- **Aim of the exercise**:
List each line of the data in which the string "agent" appears.

#### Data section ####

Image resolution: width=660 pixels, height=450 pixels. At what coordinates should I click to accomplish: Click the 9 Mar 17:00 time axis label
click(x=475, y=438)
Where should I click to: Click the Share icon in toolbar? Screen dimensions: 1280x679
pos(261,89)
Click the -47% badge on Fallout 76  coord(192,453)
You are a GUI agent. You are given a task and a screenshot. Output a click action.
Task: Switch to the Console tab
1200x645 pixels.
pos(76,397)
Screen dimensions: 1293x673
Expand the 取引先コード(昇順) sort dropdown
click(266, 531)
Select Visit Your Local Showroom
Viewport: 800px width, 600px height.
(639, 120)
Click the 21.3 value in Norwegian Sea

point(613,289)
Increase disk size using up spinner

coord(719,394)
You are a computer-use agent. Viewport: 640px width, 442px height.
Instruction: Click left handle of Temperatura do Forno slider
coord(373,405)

####

- **Answer to this exercise**:
You are a GUI agent. You are given a task and a screenshot. Output a click action.
You are a computer-use agent. Viewport: 640px width, 442px height.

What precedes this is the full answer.